Electoral College a drag on democracy

Sam Wong

Dude, this is pretty messed up right here. With 66 out of 67 counties reporting in the Florida recount, George W. Bush is ahead of Al Gore by 961 votes.

An unofficial AP count of all counties gives Bush a 327 vote lead. New Mexico, once called for Gore, is now undecided. Palm Beach County is recounting their 425,000 ballots by hand. Bush’s lawyers are suing to block the recounts. Democrats like Jesse Jackson are crying fraud or, like Palm Beach residents, just plain crying over voting for Buchanan on an oddly designed ballot. Overseas ballots won’t all arrive in Florida until possibly the end of this week.

Last Monday, I never imagined it would be this close. In the last few weeks leading up to the election, things didn’t look too bright for the Democratic faithful. Bush held on to a small lead in nearly every poll and Nader supporters adamantly refused to swing their support to Gore. I assumed a clean Bush victory.

In the first few hours of election night, hope returned when Gore’s early take of Florida seemed to prematurely end Bush’s chances for the rest of the night.

After a heart-stopping reversal, my worst fears were slowly coming true as Bush sacked podunk little state after state. Gore caught up by winning the big ones and things were tied. I went to bed with Florida and Oregon undetermined, before the call-happy networks prematurely declared Bush the winner.

Almost a week later, we still don’t have a president-elect. Our future president could be determined on the pending recount in Palm Beach county, Florida. On the ballot, the presidential candidates were listed alternately on two sides of a page with the punch holes descending vertically down the middle of the page. Gore was listed second on the left page, directly under Bush, but the second punch hole belonged to Buchanan, the first candidate on the right page.

The end result was 30,000 ballots punched twice or not at all. In addition, there was an unusually high amount of Buchanan support in an area with a large, elderly Jewish population.

Buchanan himself noted on the “Today” show that the votes likely do not belong to him – “I don’t want any votes that I did not receive and I don’t want to win any votes by mistake. It seems to me that these 3,000 votes people are talking about — most of those are probably not my vote and that may be enough to give the margin to Mr. Gore,” he said.

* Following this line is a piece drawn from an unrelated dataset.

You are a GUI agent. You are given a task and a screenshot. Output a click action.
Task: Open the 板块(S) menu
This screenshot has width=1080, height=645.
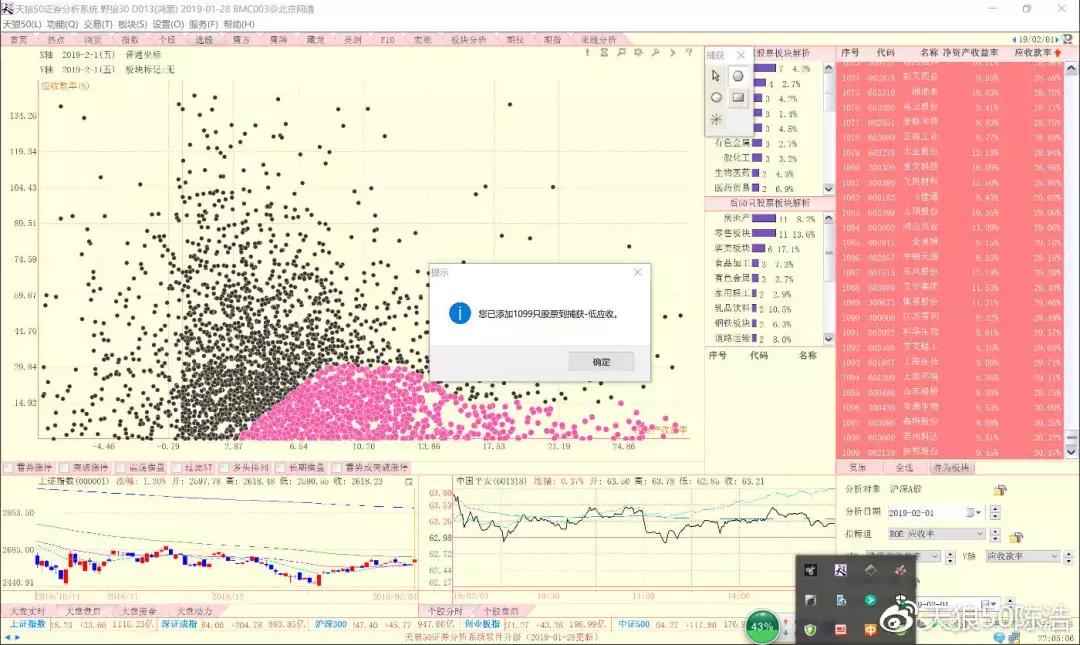133,23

Despite this controversy, a recent manual recount of one percent of the ballots in Palm Beach yielded an additional 19 votes for Gore. If that discrepancy is true of all the county’s ballots, the ongoing manual recount of the entire county is enough to swing the state to Gore.

Still, if Bush maintains his lead and carries Florida, he’ll be our next president. Gore will have handily won the popular vote by a margin of about 200,000, but Bush will have garnered over the 270 electoral votes necessary to win the office. We’ll have elected a president to the office who did not receive the plurality of the vote.

This is not cool. It is unacceptable for the system to place into office a man who did not win the plurality of the vote. The Electoral College has more or less worked in the past, but it is no longer representing the best interests of voters in this election by failing to award the candidate who received the majority of votes.

The system goes counter to democracy, because it says individual votes don’t matter, only who wins each state. That’s not right. To make every vote count, we should abolish the Electoral College.

It would give new relevance to voters whose political opinion is a minority in their state. I’d wager Republican turnout in Democrat-saturated states like New York would increase, and Democratic support in states like Texas would increase as well. These people would know their votes were ultimately going to their candidate, not lost when the victor they did not support took the entirety of their state’s electoral votes.

A one-sentence bill calling for the elimination of the Electoral College was proposed in 1993 by Congressman Mike McNulty of New York. It could be presented at any time. We need only demand its passage.

It may be too late for Gore, but we owe it to ourselves to ensure that the will of the American people is never mistaken again.